Dual-Athlon Cluster Problems

Chris Steward chris at wehi.edu.au
Wed Jan 22 22:45:40 PST 2003


Hi,

We're in the process of setting up a new 32-node dual-athlon cluster running
Redhat 7.3, kernel 2.4.18-19.7.smp. The configuration is attached below. We're
having problems with nodes hanging during calculations, sometimes only after
several hours of runtime. We have a serial console connected to such nodes but
that is unable to interact with the nodes once they hang. Nothing is logged
either. It seems that running jobs on one CPU doesn't seem to present too much
of a problem, but when the machines are fully loaded (both CPU's 100%
utilization) errors start to occur and machines die – often up to 8 nodes
within 24 hours.
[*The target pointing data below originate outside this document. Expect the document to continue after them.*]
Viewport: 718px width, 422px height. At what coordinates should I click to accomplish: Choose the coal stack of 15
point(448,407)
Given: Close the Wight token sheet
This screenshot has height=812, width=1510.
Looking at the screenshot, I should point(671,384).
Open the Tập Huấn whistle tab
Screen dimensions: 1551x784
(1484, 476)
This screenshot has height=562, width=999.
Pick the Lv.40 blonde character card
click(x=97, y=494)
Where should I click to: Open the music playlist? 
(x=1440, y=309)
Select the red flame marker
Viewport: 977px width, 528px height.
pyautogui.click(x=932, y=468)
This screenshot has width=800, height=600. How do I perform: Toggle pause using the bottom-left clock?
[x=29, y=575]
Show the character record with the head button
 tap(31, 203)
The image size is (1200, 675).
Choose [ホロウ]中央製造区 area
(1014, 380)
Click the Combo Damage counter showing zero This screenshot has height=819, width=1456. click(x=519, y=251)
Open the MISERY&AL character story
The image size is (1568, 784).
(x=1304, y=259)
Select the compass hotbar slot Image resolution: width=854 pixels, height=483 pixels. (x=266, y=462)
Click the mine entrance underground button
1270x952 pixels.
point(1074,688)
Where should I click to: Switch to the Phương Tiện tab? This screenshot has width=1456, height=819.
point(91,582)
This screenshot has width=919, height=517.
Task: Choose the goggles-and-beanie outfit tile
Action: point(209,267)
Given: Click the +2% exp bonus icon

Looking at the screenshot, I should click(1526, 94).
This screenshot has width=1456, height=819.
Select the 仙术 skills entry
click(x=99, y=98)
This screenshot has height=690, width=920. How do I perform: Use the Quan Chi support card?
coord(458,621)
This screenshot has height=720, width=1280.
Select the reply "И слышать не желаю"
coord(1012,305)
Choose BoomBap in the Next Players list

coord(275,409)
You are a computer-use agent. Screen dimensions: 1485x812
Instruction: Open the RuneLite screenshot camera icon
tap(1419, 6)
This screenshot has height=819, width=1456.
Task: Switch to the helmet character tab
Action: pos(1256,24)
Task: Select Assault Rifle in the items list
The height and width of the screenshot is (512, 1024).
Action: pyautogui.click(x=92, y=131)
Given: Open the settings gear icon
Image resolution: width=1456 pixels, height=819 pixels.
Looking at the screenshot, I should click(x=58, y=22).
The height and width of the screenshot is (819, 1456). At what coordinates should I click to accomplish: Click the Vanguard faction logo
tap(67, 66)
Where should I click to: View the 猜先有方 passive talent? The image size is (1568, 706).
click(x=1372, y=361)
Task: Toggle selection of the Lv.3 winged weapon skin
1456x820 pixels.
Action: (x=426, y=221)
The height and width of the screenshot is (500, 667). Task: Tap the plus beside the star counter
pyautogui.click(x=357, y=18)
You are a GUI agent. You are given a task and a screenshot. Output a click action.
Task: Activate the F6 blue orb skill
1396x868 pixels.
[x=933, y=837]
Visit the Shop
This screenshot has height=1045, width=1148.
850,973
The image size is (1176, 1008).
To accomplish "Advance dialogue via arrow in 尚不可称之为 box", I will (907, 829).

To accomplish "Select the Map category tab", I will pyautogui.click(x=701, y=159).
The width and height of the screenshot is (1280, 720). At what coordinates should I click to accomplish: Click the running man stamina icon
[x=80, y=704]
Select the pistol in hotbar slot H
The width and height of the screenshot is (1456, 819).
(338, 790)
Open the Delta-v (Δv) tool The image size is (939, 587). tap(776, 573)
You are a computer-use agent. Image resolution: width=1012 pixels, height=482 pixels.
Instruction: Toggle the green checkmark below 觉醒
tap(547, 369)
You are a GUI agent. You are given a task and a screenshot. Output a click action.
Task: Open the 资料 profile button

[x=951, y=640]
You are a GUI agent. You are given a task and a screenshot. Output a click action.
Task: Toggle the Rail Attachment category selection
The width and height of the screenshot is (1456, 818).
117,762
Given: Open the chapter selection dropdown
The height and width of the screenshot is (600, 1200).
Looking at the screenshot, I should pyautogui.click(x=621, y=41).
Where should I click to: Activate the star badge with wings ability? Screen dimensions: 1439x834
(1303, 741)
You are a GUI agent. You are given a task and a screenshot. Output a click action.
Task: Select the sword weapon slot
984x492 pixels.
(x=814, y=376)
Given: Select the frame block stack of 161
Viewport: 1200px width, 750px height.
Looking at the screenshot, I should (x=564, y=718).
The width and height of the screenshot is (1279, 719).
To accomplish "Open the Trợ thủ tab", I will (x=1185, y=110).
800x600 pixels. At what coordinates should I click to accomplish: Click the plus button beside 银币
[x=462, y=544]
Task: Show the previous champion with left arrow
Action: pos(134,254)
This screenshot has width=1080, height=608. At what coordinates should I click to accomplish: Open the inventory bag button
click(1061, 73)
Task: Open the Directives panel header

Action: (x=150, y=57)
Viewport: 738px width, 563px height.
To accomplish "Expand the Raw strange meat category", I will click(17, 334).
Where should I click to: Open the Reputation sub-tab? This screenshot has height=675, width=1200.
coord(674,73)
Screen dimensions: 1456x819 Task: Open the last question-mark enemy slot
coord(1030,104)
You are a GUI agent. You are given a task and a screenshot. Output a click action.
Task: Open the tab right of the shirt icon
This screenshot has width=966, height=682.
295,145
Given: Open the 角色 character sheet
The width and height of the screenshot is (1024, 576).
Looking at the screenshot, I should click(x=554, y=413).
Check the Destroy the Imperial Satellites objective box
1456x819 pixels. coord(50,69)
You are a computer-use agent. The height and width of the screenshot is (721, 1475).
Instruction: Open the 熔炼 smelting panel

Temperature of nodes under full load is approximately 55C.
We have tried using the "noapic" option but the problems still persist.  Using
other software not requiring enfuzion 6 also produces the same problems.

The seek feedback on the following:

1/ Are there issues using redhat 7.3 as opposed to 7.2 in such
   a setup ?

2/ Are there known issues with 2.4.18 kernels and AMD chips ?
   We suspect the problems are kernel related.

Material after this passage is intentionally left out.